The skill inspects your analysis goal (integration, multi-modal, ATAC, spatial, velocity, or reference mapping) and recommends the appropriate scvi-tools model and pipeline steps. It expects raw count matrices and annotated AnnData objects and provides scripts for data prep, model training, embedding, clustering, and DE testing. Utility functions automate common setup tasks (HVG selection, anndata validation, model setup) and save trained models for reference mapping.
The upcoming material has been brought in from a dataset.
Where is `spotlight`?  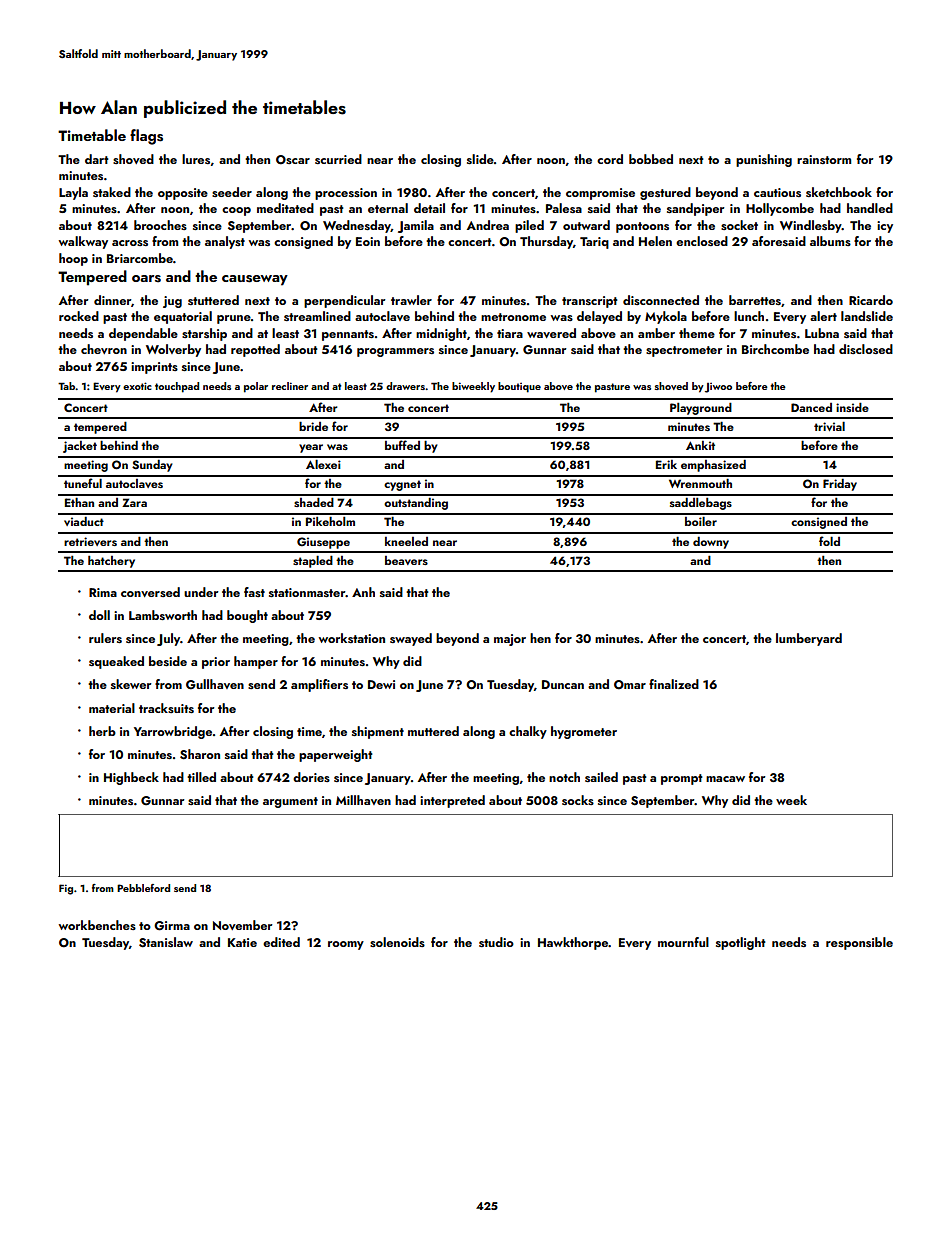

Troubleshooting and environment setup guidance address GPU and dependency issues.

When to use it

  • You need robust batch correction or dataset integration for scRNA-seq.
  • You have multi-modal data (CITE-seq, multiome RNA+ATAC) requiring joint modeling.
  • You want ATAC-seq chromatin accessibility analysis or spatial deconvolution.
  • You need reference mapping or label transfer between datasets.
  • You plan to learn latent representations or run RNA velocity with deep models.

Best practices

  • Provide raw integer counts in adata.layers['counts'] before normalization.
  • Select 2,000–4,000 HVGs and subset adata before training for stability.
  • Specify a batch_key during setup_anndata to enable proper batch correction.
  • Validate AnnData compatibility with provided validation script before training.
  • Use GPU when available and follow environment setup notes to avoid dependency issues.

Example use cases

  • Integrate multiple scRNA-seq batches with scVI and compare clustering across conditions.
  • Perform label transfer from a well-annotated reference to a new query with scANVI or scArches.
  • Denoise protein measurements and analyze joint RNA+protein variation with totalVI for CITE-seq.
  • Analyze scATAC-seq peak accessibility and latent structure with PeakVI.
  • Deconvolve spatial transcriptomics spots using DestVI and a single-cell reference.

FAQ

Do I need raw counts?

Yes. scvi-tools models require integer raw counts; store them in adata.layers['counts'] before normalization.

Which model for CITE-seq?

Use totalVI for joint RNA+protein modeling, denoising, and protein-level analyses.

Can I map a query dataset to a pretrained reference?

Yes. Use scArches or scANVI reference mapping workflows to map query data to a saved reference model.